Let’s assume that you invested $10,000 in five stocks, and you owned those stocks for ten years, generating an average return of 8 percent per year in a taxable account.

Now assume that—in a taxable account– you’ve invested another $10,000 in an actively managed mutual fund that averages 9 percent a year over the same time period.  Which scenario would give you the highest return?

The answer seems painfully obvious, doesn’t it?

But it isn’t.

You would make more money investing in five stocks, generating 8 percent per year than you would in an actively managed mutual fund generating 9 percent a year.

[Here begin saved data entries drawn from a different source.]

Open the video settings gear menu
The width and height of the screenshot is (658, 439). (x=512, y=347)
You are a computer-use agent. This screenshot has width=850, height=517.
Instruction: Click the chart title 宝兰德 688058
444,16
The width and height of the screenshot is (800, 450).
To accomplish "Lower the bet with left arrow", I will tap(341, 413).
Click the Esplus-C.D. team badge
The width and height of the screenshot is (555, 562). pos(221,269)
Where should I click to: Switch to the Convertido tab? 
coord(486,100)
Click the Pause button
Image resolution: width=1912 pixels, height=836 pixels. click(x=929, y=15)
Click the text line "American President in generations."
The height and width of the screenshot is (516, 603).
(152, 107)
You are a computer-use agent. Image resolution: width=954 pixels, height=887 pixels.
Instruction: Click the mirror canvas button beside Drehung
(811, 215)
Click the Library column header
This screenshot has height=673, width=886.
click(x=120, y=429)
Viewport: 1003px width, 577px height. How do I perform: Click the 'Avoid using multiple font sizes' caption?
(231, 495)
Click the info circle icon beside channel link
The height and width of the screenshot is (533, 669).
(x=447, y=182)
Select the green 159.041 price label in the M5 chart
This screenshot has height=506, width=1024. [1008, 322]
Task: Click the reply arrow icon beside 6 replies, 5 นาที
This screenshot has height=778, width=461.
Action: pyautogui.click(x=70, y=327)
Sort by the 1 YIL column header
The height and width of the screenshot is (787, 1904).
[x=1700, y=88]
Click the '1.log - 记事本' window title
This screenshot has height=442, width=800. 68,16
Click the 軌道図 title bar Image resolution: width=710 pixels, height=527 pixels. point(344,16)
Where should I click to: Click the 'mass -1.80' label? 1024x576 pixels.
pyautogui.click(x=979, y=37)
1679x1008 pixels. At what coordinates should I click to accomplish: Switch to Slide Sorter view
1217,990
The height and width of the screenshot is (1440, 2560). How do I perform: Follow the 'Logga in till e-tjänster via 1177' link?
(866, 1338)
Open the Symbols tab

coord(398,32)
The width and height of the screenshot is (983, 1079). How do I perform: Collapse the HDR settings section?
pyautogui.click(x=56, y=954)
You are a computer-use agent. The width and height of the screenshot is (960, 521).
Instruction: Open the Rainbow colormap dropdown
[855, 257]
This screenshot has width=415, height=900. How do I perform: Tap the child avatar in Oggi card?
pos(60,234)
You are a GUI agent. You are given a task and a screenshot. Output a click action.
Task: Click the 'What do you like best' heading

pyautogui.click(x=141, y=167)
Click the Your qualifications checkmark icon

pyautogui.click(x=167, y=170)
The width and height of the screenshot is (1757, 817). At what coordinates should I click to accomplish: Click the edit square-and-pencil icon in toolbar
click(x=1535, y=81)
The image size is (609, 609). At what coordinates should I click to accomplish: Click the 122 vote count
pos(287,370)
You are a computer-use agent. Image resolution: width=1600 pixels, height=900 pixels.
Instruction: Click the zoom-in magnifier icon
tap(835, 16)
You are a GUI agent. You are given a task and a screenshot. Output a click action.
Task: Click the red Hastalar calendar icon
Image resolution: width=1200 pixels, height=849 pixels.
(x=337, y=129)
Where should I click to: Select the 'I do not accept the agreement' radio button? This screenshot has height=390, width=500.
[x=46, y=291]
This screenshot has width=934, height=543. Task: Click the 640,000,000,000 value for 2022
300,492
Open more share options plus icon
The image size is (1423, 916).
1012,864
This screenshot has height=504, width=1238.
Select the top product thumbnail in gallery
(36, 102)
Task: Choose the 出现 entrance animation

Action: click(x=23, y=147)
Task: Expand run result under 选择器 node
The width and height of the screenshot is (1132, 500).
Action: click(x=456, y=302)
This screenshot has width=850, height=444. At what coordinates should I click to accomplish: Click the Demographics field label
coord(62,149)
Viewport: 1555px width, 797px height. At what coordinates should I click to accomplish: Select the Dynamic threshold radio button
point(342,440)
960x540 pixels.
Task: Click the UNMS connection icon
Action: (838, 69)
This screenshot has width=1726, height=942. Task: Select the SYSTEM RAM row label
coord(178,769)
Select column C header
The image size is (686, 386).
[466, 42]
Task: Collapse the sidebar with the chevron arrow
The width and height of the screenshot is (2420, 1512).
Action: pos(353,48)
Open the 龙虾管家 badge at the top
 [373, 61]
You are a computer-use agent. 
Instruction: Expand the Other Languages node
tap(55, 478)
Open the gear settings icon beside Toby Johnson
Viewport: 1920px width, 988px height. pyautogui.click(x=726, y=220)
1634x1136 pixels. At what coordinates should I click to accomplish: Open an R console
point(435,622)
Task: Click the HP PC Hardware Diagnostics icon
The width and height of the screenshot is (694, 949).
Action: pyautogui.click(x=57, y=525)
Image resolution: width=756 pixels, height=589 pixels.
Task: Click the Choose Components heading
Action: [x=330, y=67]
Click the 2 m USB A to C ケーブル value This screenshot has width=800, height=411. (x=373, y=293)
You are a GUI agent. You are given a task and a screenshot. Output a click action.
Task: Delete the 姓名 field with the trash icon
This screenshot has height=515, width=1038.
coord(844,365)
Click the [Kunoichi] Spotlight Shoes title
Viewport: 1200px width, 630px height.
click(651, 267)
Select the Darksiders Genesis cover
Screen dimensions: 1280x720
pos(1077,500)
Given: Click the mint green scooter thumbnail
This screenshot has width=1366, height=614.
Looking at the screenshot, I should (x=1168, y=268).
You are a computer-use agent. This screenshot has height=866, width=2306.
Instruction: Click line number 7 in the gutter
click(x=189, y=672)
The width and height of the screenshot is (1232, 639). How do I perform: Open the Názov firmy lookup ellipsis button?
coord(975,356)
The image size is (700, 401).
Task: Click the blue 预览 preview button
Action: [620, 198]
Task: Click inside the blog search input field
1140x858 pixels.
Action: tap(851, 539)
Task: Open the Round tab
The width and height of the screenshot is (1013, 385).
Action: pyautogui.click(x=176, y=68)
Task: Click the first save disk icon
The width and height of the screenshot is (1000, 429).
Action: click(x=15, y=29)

How Can An Eight Percent Return Beat A Nine Percent Return?

When money is invested in a taxable account, it can compound (free of capital gains taxes) until the asset is sold.  So if you owned 5 stocks, averaging 8 percent a year, you wouldn’t pay a penny in capital gains taxes until you sold those stocks.

But actively managed mutual fund investors don’t benefit from the same perk.  For example, actively managed funds hold stocks that are traded by fund managers.  If a fund manager sells a stock at a profit, the fund’s investors get handed the tax bill.  Rather than the mutual fund compounding capital gains free, it creates a tax bill for its investors as it appreciates.  If the fund appreciated every year, the investors that own that fund would pay capital gains taxes every year. 

How Do You Get Around This?

I’m not going to suggest that American expatriates fill their taxable investment portfolios with individual stocks.  However, if their investment portfolios are comprised of index funds, the money can compound, virtually capital gains free—even in a taxable account.

Let’s use Vanguard’s total stock market index as an example.  It had an annual holdings turnover of just 5 percent last year.  … more info

This means that the fund sold only 5 percent of its stocks last year, and it held on to 95 percent of them, year over year, ensuring extraordinary tax efficiency.

The average actively managed stock fund in the U.S. has a turnover that’s fifteen times higher than that, creating a significant (after tax) drag on returns as the mutual fund managers bought and sold stocks within their funds.

The Tale of Two Funds

If you had invested in The American Funds Investment Company of America mutual fund, your pre-tax returns from 1979 to 2003 would have been an impressive 13.7 percent per year.

If you had invested in Vanguard’s S&P 500 index fund, from 1979 to 2003, your pre-tax return would have been 13.8 percent per year.

There’s little difference between the two performances, right?

Wrong.

In John Bogle’s excellent book, Don’t Count On It!  Bogle lays a comparison between the two funds, assuming that they were each invested in a taxable account.

Fund

Amount invested in 1979

Amount invested after sales fees

Average percentage gain

Pre-Tax Value, 2003

Estimated annual taxable liability

Est. Post tax annual return

Est. Investor’s value in 2003

Vanguard S&P 500 Index (VFINX)

$10,000

$10,000

(no sales fees for Vanguard)

13.8%

$253,254

-0.9%

12.9%

$207,657

American Funds (ICA)

$10,000

$9,425 (after 5.75% sales fee)

13.7%

$233,583

-2.5%

11.2%

$133,937

Source: John Bogle, Don’t Count On It! Pg. 384

Before taxes, from 1979 to 2003, the Vanguard S&P 500 index and the American Funds Investment Company of America earned virtually identical returns: 13.8 percent and 13.7 percent respectively.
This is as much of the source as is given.